With only a month until the General Data Protection Regulation (GDPR) comes into force (on 25 May,) it’s
a great THE time for all employers to make sense of their data obligations and get a handle on the personal data records they’re keeping.
GDPR obliges data controllers – that’s all employers – (because all employers handle employees’ personal data), to clearly set out, a sensible time frame to hold on to different kinds of data. As an employer you must be clear about why you need each piece of information and how long you should hold on to it. Once you’re clear on this, communicate it to the people whose data it concerns.
Just in case you aren’t sure, employee data refers to pay or absence records, hours worked, parental leave, personal details etc.
Up in the Cloud
Employers are required by law to keep their staff’s personal data secure – at the very least a filing cabinet should be locked, but if you’re going to do a proper job if it (which you should), store the data in the cloud with all the safety features you can muster/afford. Better yet hand this job over to a company who are brilliant at storing data. You wouldn’t draw up plans for your own house, or represent yourself in court, so why try and manage data security yourself? There are businesses who will gladly help you stay GDPR compliant in this matter, and your whole headache will ease.
What is data retention?
The amount of time you keep data for is referred to as “data retention”, and you should have a “data retention policy” so everyone’s on the same page. Your policy should take into account the amount of time that you might actually need each type of data/ record for. And when that time’s up, all records (including any duplicates) need to be deleted.
Another win for some HR software, which can automatically delete your records, so you won’t be left scratching your head trying to recall how many copies you have and whereabouts they’re lurking.

______________________________

▶ To be done
(A) In the GDPR article, what term refers to the amount of time data is kept?
(B) Extend the GDPR article by writing the passage that would come next.
The items after the GDPR article are separate material, unrelated to it.

______________________________

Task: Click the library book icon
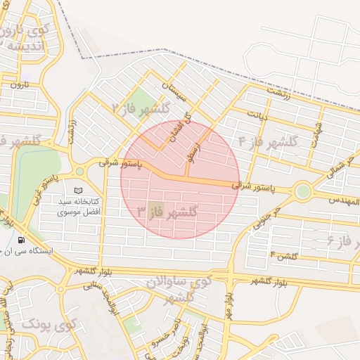(78, 191)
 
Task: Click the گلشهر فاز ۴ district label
(268, 141)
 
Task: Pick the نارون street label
(15, 84)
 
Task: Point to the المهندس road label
(342, 201)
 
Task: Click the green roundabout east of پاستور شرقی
(302, 191)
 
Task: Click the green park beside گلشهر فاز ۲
(143, 101)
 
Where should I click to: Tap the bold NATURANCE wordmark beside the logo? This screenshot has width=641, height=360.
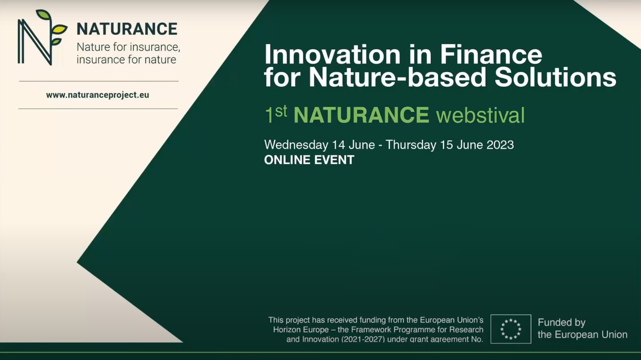tap(127, 29)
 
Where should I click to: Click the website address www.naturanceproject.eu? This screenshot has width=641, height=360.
tap(97, 95)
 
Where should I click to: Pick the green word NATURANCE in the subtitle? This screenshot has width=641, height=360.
tap(361, 115)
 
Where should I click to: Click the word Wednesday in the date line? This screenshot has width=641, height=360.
tap(296, 145)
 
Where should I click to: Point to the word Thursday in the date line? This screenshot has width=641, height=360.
tap(411, 145)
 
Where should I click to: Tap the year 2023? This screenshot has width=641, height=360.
tap(500, 145)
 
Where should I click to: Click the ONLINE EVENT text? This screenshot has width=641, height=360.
tap(309, 160)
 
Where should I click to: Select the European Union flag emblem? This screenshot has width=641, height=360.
tap(511, 329)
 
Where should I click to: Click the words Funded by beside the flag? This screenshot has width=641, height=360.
tap(562, 322)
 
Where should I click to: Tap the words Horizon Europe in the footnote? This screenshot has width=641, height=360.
tap(301, 330)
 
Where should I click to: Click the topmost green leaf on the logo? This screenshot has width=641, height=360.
tap(44, 15)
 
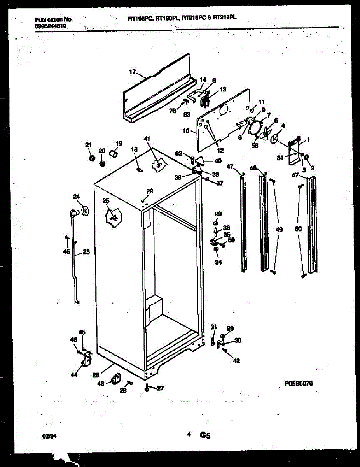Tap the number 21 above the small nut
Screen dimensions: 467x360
(88, 145)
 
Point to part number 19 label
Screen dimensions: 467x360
(119, 143)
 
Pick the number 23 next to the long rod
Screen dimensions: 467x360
(86, 252)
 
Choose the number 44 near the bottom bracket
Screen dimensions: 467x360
(73, 375)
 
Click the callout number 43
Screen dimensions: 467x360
(100, 383)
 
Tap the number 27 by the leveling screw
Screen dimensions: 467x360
(161, 388)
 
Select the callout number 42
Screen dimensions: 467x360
(236, 361)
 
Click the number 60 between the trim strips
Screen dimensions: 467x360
(298, 229)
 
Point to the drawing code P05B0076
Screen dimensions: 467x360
(299, 384)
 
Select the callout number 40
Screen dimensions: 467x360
(218, 161)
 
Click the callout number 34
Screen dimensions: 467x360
(218, 262)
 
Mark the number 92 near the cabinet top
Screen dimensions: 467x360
(178, 153)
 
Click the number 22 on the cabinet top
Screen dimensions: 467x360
(150, 191)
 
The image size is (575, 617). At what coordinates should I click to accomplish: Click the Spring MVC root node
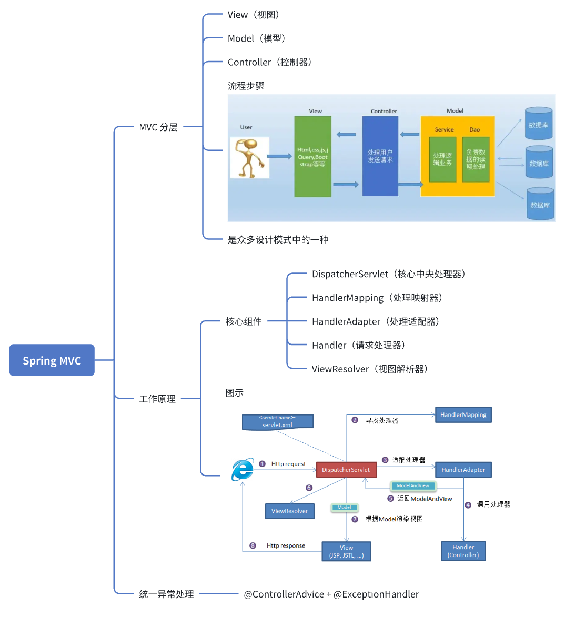click(52, 360)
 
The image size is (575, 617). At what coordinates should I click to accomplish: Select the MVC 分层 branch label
click(158, 127)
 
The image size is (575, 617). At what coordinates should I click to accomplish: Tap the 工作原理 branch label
click(157, 399)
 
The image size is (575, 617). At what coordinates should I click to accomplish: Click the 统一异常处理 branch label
click(166, 594)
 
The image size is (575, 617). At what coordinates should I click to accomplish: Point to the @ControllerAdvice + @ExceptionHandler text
click(331, 594)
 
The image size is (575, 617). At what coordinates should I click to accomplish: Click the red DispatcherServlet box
click(346, 470)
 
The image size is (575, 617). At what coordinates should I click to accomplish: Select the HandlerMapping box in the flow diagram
click(463, 415)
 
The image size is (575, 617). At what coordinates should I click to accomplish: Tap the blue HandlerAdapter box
click(463, 470)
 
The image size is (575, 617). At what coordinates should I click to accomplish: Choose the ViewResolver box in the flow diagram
click(289, 511)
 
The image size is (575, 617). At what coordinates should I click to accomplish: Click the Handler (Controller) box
click(463, 551)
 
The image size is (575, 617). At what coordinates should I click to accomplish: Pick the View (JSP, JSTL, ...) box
click(346, 551)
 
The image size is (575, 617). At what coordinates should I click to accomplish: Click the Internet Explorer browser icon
click(243, 469)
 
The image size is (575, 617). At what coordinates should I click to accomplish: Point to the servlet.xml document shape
click(277, 422)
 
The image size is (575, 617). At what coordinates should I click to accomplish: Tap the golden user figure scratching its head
click(249, 158)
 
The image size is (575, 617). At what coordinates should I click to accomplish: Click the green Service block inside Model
click(442, 159)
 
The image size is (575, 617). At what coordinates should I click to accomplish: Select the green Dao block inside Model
click(476, 159)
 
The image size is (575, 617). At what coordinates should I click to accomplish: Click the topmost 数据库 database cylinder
click(539, 124)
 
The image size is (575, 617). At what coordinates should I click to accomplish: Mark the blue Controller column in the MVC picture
click(380, 156)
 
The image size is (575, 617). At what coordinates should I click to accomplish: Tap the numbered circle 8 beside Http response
click(253, 545)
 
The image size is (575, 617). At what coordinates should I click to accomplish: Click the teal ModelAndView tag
click(413, 486)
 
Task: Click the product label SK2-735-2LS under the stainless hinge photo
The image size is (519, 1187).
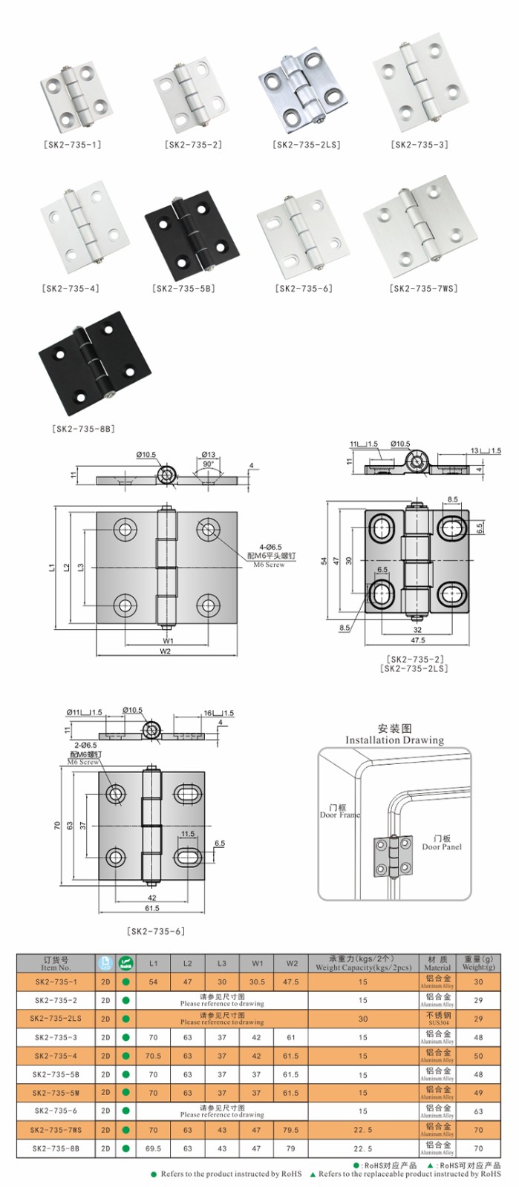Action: pos(307,145)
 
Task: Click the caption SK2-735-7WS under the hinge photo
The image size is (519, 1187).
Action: pos(423,289)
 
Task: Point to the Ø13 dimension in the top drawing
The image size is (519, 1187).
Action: pos(208,455)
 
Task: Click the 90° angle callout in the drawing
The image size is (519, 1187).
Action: pos(208,464)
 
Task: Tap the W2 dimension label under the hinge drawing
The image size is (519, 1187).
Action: pos(165,651)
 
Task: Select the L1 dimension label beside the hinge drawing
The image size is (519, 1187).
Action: pos(51,568)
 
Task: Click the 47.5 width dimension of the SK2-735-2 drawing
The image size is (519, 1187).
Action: pos(417,640)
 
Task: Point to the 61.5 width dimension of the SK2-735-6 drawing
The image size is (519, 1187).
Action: pos(152,908)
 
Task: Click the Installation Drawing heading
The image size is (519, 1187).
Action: pos(394,734)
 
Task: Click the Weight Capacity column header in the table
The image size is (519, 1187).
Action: pos(362,963)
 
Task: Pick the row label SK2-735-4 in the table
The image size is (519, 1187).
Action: pos(56,1056)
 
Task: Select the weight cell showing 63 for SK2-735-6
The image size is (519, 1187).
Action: pos(477,1111)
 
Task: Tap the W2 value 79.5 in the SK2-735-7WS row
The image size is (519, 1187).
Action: pos(291,1130)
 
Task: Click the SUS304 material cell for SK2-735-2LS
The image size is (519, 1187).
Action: pos(437,1019)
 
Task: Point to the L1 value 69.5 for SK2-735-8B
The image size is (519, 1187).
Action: pos(153,1148)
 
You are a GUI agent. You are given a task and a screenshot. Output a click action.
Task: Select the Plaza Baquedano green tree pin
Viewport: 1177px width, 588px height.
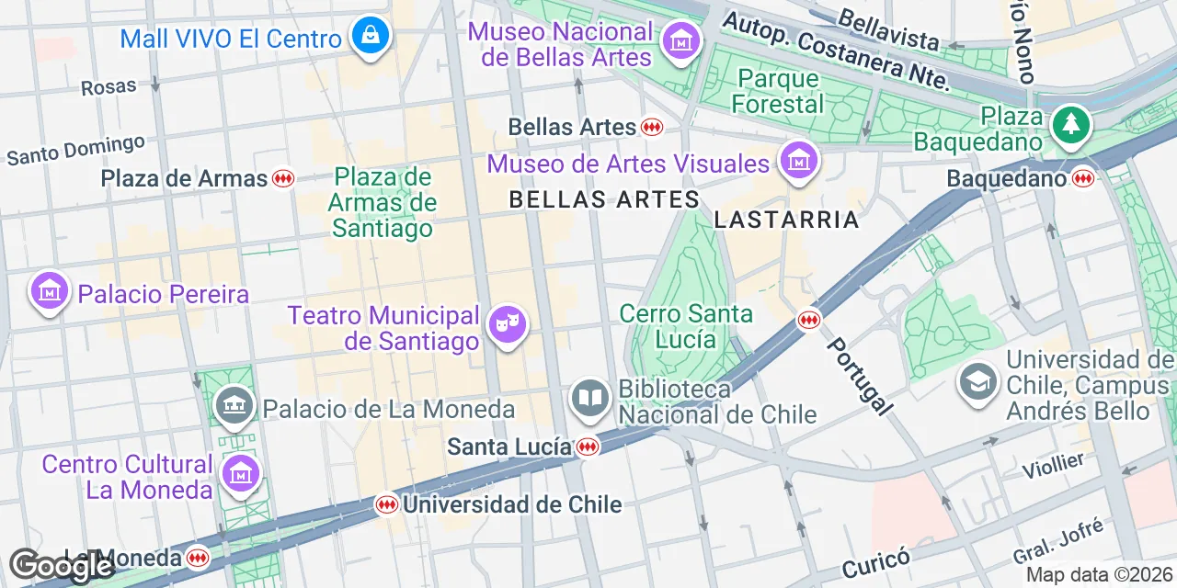coord(1070,124)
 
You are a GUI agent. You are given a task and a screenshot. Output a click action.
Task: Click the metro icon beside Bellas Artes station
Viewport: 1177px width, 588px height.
coord(653,127)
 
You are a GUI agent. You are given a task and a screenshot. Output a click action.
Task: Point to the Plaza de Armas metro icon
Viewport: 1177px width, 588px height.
coord(283,178)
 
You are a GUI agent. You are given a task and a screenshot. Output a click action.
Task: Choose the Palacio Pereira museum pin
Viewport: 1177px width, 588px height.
coord(50,292)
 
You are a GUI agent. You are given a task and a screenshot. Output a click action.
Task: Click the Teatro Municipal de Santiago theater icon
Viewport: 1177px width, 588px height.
coord(506,323)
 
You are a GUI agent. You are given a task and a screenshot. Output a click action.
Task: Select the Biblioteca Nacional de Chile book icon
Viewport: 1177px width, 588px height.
coord(589,399)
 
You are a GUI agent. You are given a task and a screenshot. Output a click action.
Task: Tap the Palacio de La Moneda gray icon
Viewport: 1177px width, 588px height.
coord(234,405)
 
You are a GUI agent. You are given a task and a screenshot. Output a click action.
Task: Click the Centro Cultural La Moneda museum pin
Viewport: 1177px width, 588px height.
coord(242,474)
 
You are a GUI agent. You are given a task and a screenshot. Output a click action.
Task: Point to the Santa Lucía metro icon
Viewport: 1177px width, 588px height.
coord(588,447)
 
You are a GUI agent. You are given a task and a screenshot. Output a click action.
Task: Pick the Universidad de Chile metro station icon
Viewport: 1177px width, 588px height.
coord(387,504)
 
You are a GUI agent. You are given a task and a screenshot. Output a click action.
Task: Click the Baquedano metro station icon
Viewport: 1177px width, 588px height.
coord(1083,178)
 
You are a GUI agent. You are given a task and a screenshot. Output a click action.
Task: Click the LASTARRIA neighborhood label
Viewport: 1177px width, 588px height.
coord(786,220)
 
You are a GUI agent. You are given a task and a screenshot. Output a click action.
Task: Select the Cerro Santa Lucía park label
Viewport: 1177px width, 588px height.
coord(686,326)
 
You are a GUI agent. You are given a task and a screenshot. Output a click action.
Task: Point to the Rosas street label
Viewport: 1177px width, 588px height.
coord(109,86)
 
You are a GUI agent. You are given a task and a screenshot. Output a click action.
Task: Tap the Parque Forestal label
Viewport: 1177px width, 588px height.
coord(778,90)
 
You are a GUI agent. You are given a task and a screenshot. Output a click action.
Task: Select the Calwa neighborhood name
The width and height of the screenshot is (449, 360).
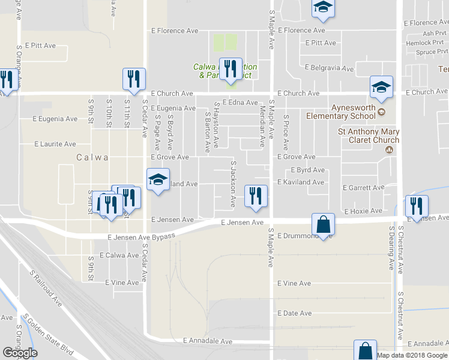point(92,157)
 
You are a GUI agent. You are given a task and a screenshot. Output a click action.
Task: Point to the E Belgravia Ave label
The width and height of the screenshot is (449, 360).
point(329,68)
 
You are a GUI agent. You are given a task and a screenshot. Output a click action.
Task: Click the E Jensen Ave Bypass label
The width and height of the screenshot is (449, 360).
point(141,237)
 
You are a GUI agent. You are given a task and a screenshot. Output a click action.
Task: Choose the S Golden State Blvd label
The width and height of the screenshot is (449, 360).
point(47,335)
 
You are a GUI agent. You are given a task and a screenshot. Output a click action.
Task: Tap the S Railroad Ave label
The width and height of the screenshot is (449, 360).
point(46,287)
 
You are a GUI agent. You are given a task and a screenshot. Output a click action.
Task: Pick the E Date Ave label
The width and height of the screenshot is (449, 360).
point(294,313)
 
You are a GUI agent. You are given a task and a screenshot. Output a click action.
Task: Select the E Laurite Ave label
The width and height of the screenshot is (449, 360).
point(55,144)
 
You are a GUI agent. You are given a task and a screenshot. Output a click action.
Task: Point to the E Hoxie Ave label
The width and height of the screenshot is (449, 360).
point(363,211)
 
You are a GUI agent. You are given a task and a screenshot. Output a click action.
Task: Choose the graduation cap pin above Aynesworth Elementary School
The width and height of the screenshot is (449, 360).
point(381,88)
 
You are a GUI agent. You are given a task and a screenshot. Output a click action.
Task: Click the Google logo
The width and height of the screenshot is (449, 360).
point(20,353)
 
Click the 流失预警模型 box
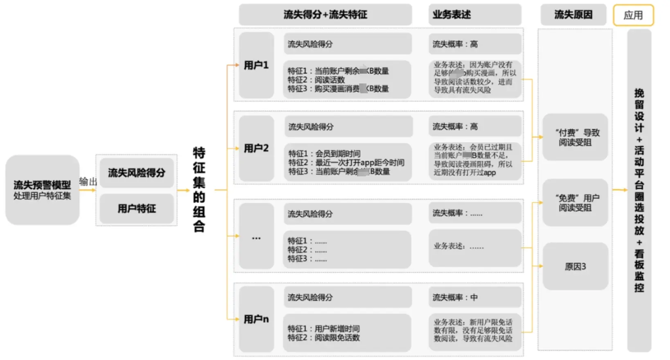pos(42,190)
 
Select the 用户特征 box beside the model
pos(137,209)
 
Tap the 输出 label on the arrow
pos(88,181)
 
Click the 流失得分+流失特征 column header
pos(325,15)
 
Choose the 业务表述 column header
pos(474,15)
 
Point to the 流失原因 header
pos(573,15)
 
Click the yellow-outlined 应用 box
pos(633,16)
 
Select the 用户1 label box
pos(256,65)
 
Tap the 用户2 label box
pos(256,148)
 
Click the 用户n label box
pos(256,319)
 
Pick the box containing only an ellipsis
pos(256,236)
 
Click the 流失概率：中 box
pos(474,297)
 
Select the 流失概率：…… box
pos(474,213)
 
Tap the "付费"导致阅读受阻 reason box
pos(575,137)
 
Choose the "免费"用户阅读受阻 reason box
pos(575,203)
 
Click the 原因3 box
pos(575,266)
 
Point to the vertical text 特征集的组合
pos(199,189)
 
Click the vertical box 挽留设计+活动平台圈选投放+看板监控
pos(639,190)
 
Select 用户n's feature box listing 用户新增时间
pos(347,333)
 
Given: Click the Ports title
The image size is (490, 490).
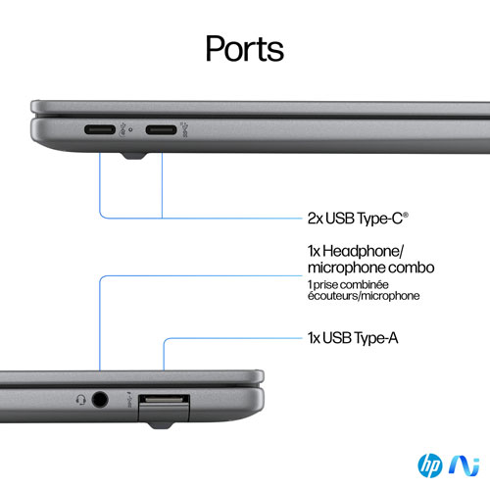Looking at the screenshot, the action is [245, 49].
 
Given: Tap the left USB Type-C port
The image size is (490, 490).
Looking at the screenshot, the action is [100, 129].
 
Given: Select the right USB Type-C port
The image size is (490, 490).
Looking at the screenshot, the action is [161, 129].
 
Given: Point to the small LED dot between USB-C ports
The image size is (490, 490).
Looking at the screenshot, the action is [131, 129].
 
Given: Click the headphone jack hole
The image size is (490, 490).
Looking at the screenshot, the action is [100, 399].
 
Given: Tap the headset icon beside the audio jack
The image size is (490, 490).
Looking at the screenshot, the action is [81, 400].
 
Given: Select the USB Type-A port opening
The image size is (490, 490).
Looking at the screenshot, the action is [164, 400].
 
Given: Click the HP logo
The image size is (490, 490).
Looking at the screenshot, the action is [430, 466].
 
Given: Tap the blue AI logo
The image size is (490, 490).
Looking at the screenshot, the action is [465, 466].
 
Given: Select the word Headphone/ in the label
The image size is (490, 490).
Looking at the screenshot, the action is [364, 251].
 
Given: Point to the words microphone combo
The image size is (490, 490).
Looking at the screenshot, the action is [371, 268].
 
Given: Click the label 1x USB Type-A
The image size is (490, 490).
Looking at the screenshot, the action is [353, 338].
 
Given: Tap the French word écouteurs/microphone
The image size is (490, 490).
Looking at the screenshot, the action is [364, 296].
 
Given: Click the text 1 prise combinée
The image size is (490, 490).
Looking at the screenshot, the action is [348, 284].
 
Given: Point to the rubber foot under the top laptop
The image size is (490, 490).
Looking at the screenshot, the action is [134, 156].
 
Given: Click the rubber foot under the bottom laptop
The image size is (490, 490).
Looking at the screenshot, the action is [160, 425].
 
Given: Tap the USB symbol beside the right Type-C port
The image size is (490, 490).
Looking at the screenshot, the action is [185, 129].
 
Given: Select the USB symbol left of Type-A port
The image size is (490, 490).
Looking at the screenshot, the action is [129, 400].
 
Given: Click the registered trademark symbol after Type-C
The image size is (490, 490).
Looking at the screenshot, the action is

______________________________

▶ Task results
(A) Data retention.

(B)
It (almost) goes without saying that you will hold an employee’s personal data whilst they’re working for you. Beyond that, here are some examples of different data types and how long you might keep them after the employee leaves. The time frames here are based on a combination of industry norms for your business, and legal requirements but are not set in stone. (If you aren’t sure what industry norms or legal requirements are, drop us a line >> firstname.lastname@example.org).
Types of data
Employment contracts and documents
We recommend 6 years after the employee has left your company (following current ICO guidance), as there is a possibility that any documents relating to an employee could be relevant to a Tribunal, County Court or High Court claim.
Pay and benefits records
The statutory retention period under the Taxes Management Act 1970, is 6 years after the last day of the last complete tax year during which they worked.
Recruitment data and documents
When hiring, you’ll collect personal data such as CVs. Unsuccessful applicants have 3 months to bring a discrimination claim against your business. In the (unlikely) event of this happening, data such as interview notes would be necessary to defend your business So, don’t bin them directly after interviews.
It can be useful to keep CVs for future roles as well. By adding a line such as ” your CV will be kept on file for… however many…months after application” into the privacy notice on your application forms, you will gain sufficient consent to retain the CV for whatever time you deem fair. Just remember to delete it when its time’s up!
Data and the GDPR
Under GDPR, if you hold more data than you reasonably need, or for an excessive time, you could end up in a pickle and slapped with a hefty fine (the maximum fine is €20,000,000 or 4% of annual global turnover). Whilst this sounds a scary prospect, the general gist of advice from the ICO (Information Commissioner’s office) is reassuring, after all, this is new to everyone, mistakes will be made, we’re only human after all. For those that are trying their best to be compliant a little slip up will not mean certain bankruptcy (*phew*).Do your best, try and get it right, be able to show that you’re trying to get it right, and if you need a helping hand that’s why we’re here.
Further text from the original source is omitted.